1. INTRODUCTION:

Liver is the vital organ of metabolism and excretion. Liver diseases are the most serious ailment and are mainly caused by toxic chemicals (Excess consumption of alcohol, high doses of paracetamol, carbon tetrachloride, chemotherapeutic agents, peroxidised oil, etc). Liver diseases such as jaundice, cirrhosis and fatty liver are very common in worldwide.

About 20,000 deaths found every year due to liver disorders. Liver diseases such as jaundice, cirrhosis and fatty liver are very common in worldwide (Gupta and Misra et al.,2006).
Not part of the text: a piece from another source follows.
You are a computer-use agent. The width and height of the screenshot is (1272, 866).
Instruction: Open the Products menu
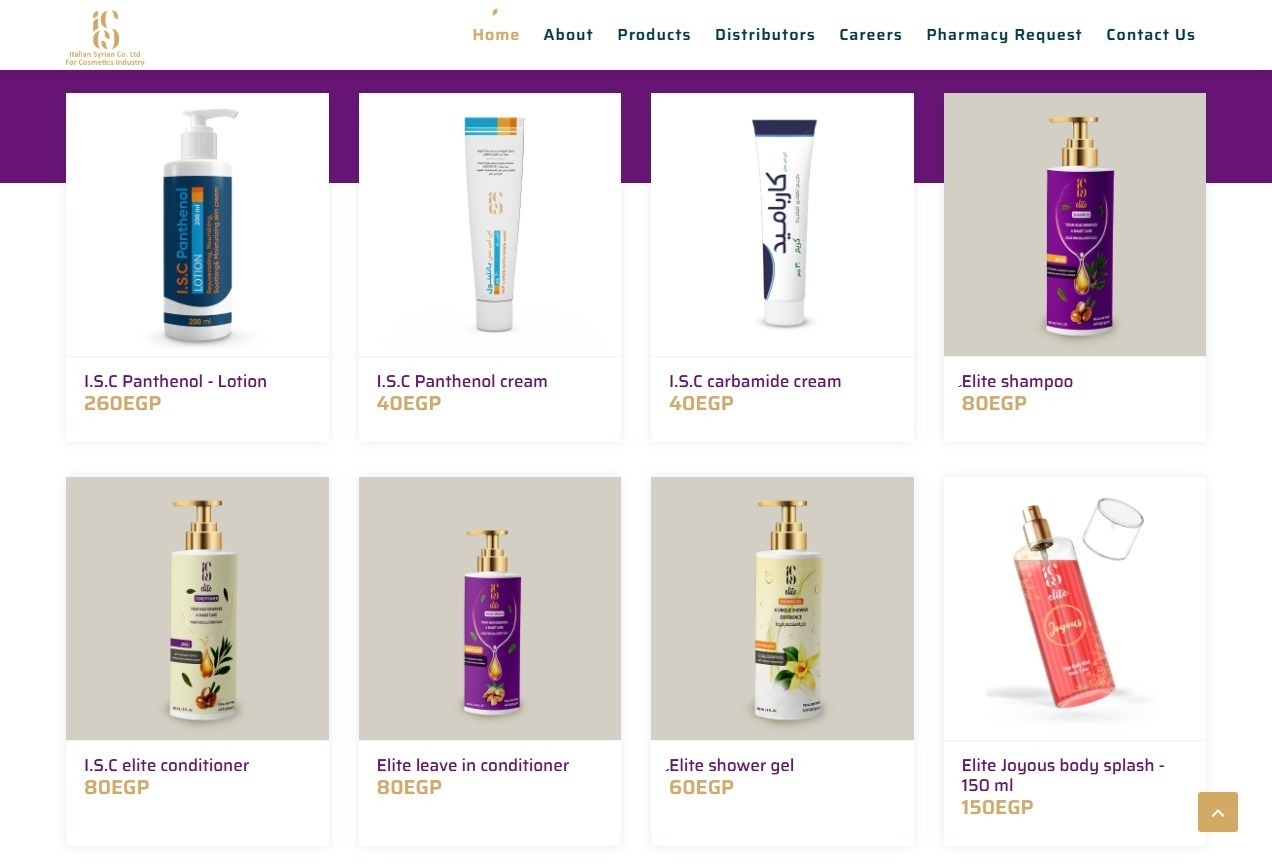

In spite of tremendous strides in modern medicine, there are hardly any drugs that stimulate liver function, offer protection to the liver from damage or help Herbal drugs play a role in the management of various liver disorders most of which speed up the natural healing processes of the liver (Handa SS et al.,1989; Hikino H, et al., 1988; Evans WC et al.,1996; Sharma A, et al., 1991). Numerous medicinal plants and their formulations are used for liver disorders in ethnomedical practice as well as traditional system of medicine in India. Some of these plants have already been reported to posses strong antioxidant activity.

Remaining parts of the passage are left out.